Prinz Pi ist zurück. Das Intro von „Nichts war umsonst“ knistert melancholisch, Geigen tragen die Stimme des Berliner Rappers in einen neuen Tag: lauter Wecker, schlechte News in der Zeitung, grauer Alltag. Doch Prinz Pi rappt vom Sandstrand und schon fühlt man sich wie auf Gran Canaria – im Novemberregen.

 

Es folgt ein Liebeslied, nicht das Einzige: In „Original“, „Liebe des Lebens“ und „Vielleicht“ beweist Friedrich Kautz, warum ihn viele Frauen feiern. Doch die Platte kann mehr, der Prinz gibt viel Persönliches preis. Beispielsweise in „Meine Welt“. Er rappt von seinen Kindern, den Hatern, Kreuzberg, weggezogenen und gestorbenen Freunden.

 

 

„Zahlen zählen nicht“ ist eine Ode an Hoffnung und Optimismus. Trotz „Trump-Sieg, Finanz-Krieg, Klimakatastrophe“. Gerade darin unterscheidet sich Prinz Pi von anderen schwarzmalenden Depri-Rappern.
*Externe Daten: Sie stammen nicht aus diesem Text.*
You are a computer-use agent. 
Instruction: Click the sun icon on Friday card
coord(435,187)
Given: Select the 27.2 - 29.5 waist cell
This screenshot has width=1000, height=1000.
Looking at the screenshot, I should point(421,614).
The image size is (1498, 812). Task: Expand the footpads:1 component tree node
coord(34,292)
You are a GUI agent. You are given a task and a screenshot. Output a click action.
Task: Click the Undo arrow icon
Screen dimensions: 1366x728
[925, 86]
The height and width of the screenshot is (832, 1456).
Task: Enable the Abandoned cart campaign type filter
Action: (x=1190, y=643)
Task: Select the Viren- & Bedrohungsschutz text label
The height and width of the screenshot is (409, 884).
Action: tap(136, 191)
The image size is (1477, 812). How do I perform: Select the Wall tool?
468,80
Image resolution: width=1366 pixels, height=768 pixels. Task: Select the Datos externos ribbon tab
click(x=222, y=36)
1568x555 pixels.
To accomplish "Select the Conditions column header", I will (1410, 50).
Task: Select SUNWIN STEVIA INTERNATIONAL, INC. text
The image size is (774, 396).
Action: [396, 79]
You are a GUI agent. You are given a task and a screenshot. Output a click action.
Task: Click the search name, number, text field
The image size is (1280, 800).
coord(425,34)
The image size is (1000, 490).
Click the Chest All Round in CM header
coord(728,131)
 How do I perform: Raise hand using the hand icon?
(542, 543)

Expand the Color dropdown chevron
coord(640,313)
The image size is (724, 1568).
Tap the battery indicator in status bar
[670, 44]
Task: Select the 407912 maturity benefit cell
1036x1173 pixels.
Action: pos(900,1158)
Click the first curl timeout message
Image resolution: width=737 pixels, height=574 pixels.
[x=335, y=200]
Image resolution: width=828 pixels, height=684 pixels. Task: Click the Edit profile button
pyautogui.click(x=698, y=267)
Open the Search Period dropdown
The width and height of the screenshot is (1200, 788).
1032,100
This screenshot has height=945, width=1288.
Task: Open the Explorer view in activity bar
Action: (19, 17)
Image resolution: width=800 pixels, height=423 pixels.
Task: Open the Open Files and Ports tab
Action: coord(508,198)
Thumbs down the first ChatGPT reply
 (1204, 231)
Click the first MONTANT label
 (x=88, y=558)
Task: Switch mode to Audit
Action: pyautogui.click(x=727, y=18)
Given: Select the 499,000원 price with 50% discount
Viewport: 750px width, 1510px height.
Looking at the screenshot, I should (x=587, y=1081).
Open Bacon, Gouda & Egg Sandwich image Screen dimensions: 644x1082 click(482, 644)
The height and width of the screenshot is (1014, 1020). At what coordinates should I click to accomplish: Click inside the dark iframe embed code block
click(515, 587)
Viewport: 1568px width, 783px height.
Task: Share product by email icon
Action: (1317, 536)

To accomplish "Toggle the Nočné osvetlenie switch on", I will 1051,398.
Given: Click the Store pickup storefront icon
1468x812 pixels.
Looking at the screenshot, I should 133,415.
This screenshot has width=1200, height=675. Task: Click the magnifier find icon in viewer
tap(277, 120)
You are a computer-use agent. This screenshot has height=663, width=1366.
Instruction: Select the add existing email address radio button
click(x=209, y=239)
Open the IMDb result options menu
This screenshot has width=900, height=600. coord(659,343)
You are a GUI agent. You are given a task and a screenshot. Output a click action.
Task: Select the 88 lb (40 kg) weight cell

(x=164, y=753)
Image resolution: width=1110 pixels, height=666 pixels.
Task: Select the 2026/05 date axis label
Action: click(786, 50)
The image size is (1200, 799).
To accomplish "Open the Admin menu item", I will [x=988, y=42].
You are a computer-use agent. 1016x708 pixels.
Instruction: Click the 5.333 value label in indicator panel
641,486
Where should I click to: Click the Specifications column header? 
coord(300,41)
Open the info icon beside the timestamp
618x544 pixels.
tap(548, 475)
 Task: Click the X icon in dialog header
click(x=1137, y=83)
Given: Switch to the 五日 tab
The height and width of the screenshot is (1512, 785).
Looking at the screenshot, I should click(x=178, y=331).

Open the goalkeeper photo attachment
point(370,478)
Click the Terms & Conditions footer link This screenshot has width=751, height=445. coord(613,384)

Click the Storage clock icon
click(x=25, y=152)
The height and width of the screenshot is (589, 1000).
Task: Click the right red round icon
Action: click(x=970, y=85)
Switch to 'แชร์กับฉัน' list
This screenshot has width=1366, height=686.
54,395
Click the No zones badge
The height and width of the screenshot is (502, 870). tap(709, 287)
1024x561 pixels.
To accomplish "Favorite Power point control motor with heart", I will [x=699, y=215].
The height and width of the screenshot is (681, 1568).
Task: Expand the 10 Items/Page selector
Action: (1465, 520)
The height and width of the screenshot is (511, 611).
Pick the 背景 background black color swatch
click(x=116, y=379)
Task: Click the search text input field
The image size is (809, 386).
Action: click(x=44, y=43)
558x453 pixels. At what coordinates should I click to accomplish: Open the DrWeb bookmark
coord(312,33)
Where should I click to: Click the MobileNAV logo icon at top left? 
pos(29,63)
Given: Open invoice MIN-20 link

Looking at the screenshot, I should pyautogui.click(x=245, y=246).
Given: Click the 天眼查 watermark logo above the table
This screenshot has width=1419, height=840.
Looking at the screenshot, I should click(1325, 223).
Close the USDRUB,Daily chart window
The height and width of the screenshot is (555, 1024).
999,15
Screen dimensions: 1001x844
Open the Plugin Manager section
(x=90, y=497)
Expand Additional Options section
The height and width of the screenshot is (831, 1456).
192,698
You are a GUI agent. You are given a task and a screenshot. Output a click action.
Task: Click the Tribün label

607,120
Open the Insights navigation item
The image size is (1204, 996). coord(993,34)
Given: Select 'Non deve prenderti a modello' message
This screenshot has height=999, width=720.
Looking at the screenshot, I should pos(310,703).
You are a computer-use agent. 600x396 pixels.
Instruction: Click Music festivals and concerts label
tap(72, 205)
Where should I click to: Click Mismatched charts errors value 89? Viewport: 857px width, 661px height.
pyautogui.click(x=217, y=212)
Doch vier Liebeslieder und ein Mark-Forster-­Feature sind zu viel.

 

Das Album überzeugt dennoch: Die Tracks schaffen Bilder, wecken Erinnerungen. In „Für Immer“ geht es um die Loyalität. Und darum, immer alles zu geben. „Was ist von unseren Träumen übrig geblieben? 100 Prozent wir haben nicht übertrieben“, singt er. 100 Prozent stecken auch im „Nichts war umsonst“. Ein paar davon sind Pop.